All of this is to say that anyone who is interested in exploring these issues further, please do feel free to subscribe to PaSS via the link above (and Gillian, this might provide some added bonus material to what is going on within this thread, if you send an email out there too?)!
Best
Phil Brooker
________________________________________
From: Air-L <air-l-bounces at listserv.aoir.org> on behalf of Gillian Bolsover <gillian.bolsover at oii.ox.ac.uk>
Sent: 10 May 2017 14:33
To: Stefania Vicari; Helen Kennedy
Cc: air-l at listserv.aoir.org
Subject: Re: [Air-L] Chinese language social media data mining tools
As part of my PhD, I did a lot of research based on data collected from both Weibo and Twitter. Finding few existing, functional tools, I wrote custom python codes to download and process various sorts of data from both Twitter and Weibo, including a code to tokenize weibo posts.

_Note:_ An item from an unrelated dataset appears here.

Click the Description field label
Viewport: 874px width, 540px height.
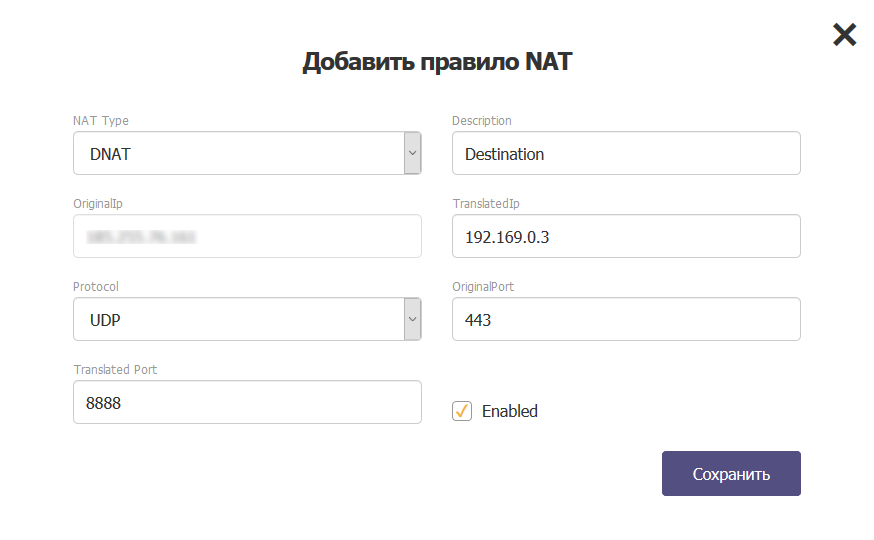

Seeing this thread brings up an issue I have been thinking about in terms of how the community of Internet researchers work with code. Other academics I know who work in sciences share all their codes online (git hub etc.), have a practice of working together to debug this code and receive academic credit when their codes are used by others. I’ve seen very little of this in social science research.
Are there any Internet researchers who share code they have created who could advise as to what their practices are in this regard? Is there any sort of standard among Internet researchers (and should there be) in terms of sharing code created for academic purposes with other academics?
Gillian Bolsover
Researcher
Oxford Internet Institute
University of Oxford
PGP Key: 17EC60B3
________________________________________
De : Air-L [air-l-bounces at listserv.aoir.org] de la part de Stefania Vicari [s.vicari at sheffield.ac.uk]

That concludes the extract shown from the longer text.